START Text provided

TITLE: Advancing the Progressive Majority: The Socialist Contribution

Harry Targ
National Executive Committee of (CCDS)

Presented at the CCDS/US Social Forum panel

“A Progressive Majority: What is it and How to Build It?”

The great artist and activist, Paul Robeson, writing about his research into music and folk traditions, said that there was “a world body-a universal body-of folk music based upon a universal pentatonic (five tone) scale.” He reported that “interested as I am in the universality of (hu)mankind- in the fundamental relationship of all peoples to one another-this idea of a universal body of music intrigued me, and I pursued it along many fascinating paths.” This belief in the universality of humankind drove Robeson to a socialist politics committed to peace and justice, an end to racism, and the full flowering of democracy for all workers. The Committees of Correspondence for Democracy and Socialism (CCDS) is dedicated to such a vision.

The Committees of Correspondence for Democracy and Socialism (CCDS) was formed in the early 1990s. It was a confusing time: the former socialist states had just collapsed; the cold war had ended; and many of us were hopeful that a so-called “peace dividend,” that is a diminution of the military system, was now possible. But spokespersons for imperialism were talking about the United States as the last remaining super-power. Neo-conservatives planned for world military domination and neo-liberals advocated for an exploitative system of international political economy they called globalization. Over the subsequent years, the problems of war, racism, sexism, exploitation, and poverty lingered and grew.

Members of CCDS created an organization that was pluralist in its thinking and democratic in its decision making. While most of its members remained committed to the construction of a humane socialist future, they were equally committed to working with peace and justice activists with many different views.

Over the subsequent decade the U.S. and the global economy experienced deepening and multiple crises; of poverty and inequality, environmental devastation, and spreading violence and war. The tragedy of 9/11 was used by the Bush administration to pursue its imperial agenda. Wars were launched on Afghanistan and Iraq. Israel was supported in its war on Palestinians and Lebanese. And, hundreds of thousands of Middle Eastern peoples and thousands of young Americans died as the neo-conservatives promoted global hegemony. While people died overseas, constitutional rights were severely limited at home. In addition, in September, 2005, the nation watched as a morally bankrupt federal government refused to respond to the desperate needs of Hurricane Katrina victims in New Orleans..

END Text provided
START Raw data

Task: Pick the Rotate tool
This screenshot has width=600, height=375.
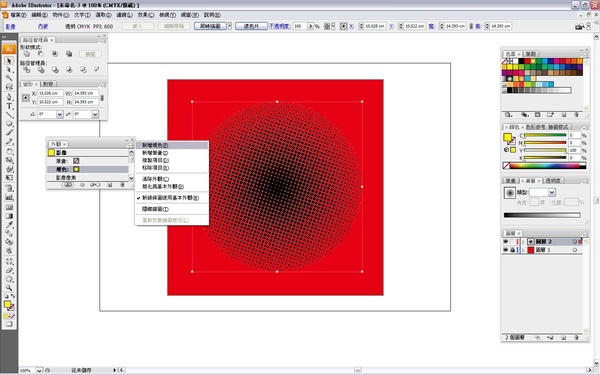Action: click(9, 151)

END Raw data

→ Things to do:
1 > Reproduce the passage of the CCDS presentation starting at "The great artist" and ending at "such a vision.".
2 > Answer these questions using the CCDS presentation.
(a) When was the Committees of Correspondence for Democracy and Socialism formed?
(b) On which two countries were wars launched after 9/11?
(c) In what month and year did the federal government fail to respond to Hurricane Katrina victims?
Rely only on the CCDS presentation, not on the material.

→ Solved tasks:
1 >
The great artist and activist, Paul Robeson, writing about his research into music and folk traditions, said that there was “a world body-a universal body-of folk music based upon a universal pentatonic (five tone) scale.” He reported that “interested as I am in the universality of (hu)mankind- in the fundamental relationship of all peoples to one another-this idea of a universal body of music intrigued me, and I pursued it along many fascinating paths.” This belief in the universality of humankind drove Robeson to a socialist politics committed to peace and justice, an end to racism, and the full flowering of democracy for all workers. The Committees of Correspondence for Democracy and Socialism (CCDS) is dedicated to such a vision.

2 >
(a) In the early 1990s.
(b) Afghanistan and Iraq.
(c) September 2005.